The effects of unburned hydrocarbon recirculation on ignition and combustion during diesel engine cold starts

The exhaust gases contain large amounts of unburned hydrocarbons during cranking without combustion. The effects of unburned hydrocarbon recirculation on ignition and combustion during diesel engine cold starts were investigated using both experiments and simulations. Experiments were conducted on a single-cylinder DI (direct injection) diesel engine equipped with a common rail injection system. The amount of unburned hydrocarbon recirculation was jointly controlled by an EGR (exhaust gas recirculation) valve and a back pressure valve.
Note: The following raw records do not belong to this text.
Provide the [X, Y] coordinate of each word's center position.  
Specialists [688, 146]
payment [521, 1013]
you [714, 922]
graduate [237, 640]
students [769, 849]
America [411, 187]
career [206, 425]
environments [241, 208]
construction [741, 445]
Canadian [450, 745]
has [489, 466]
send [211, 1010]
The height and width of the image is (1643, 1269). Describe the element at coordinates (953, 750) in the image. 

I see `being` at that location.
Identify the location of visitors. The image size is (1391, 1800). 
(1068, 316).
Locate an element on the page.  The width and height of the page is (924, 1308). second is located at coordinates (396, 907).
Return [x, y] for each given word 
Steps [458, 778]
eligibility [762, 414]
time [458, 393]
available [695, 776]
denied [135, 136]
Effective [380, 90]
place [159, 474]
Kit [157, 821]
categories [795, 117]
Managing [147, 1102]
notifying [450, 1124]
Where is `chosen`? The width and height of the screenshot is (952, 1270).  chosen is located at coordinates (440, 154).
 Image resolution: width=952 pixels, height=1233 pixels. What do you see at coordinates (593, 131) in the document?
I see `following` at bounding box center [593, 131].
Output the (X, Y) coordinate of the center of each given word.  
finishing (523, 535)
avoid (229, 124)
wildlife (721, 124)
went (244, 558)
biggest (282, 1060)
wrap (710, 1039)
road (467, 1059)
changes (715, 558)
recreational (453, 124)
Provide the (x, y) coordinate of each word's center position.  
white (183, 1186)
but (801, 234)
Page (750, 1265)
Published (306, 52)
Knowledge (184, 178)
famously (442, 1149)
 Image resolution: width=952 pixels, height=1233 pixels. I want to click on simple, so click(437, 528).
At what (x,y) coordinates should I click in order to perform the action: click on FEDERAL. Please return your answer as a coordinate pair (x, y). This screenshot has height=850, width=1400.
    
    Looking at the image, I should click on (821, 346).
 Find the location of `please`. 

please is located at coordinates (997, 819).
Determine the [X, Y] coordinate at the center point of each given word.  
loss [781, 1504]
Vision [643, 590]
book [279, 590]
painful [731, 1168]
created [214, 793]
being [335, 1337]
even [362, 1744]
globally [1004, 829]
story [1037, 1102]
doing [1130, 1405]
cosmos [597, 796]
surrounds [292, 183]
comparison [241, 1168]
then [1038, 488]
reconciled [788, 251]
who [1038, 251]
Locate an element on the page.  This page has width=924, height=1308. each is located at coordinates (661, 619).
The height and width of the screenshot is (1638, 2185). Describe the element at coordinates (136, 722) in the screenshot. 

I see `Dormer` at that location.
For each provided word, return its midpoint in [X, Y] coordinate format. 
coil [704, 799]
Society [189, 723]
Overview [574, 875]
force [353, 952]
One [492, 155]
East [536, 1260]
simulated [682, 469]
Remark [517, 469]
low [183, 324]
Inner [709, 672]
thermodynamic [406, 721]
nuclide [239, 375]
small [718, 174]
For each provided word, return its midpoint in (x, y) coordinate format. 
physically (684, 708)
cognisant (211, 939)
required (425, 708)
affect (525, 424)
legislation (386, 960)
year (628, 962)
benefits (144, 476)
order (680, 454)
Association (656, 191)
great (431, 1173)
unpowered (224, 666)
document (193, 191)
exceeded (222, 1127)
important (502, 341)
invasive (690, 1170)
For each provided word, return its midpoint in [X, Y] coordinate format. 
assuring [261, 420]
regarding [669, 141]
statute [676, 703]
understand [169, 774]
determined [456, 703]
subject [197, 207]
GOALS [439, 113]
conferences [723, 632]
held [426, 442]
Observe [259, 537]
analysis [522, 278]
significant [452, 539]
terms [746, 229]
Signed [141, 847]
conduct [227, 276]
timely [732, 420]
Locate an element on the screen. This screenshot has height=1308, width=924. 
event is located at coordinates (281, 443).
The investigation showed that optimal opening of recirculation control valves allowed the first firing cycle to be advanced from 19 to 6 and reduced the duration of heavy smoke emission (opacity > 50%) by 77%. However, the enhancement to the in-cylinder LTR (low temperature reaction) decreased gradually as the amount of unburned hydrocarbon recirculation increased. An analysis of the chemical kinetics showed that the reaction intermediates present in unburned hydrocarbons, such as ketohydroperoxides, were the most significant factor in enhancing the LTR during non-firing cycles. At the same time, the substantial heat capacity of unburned hydrocarbons suppressed the LTR for higher recirculation rates.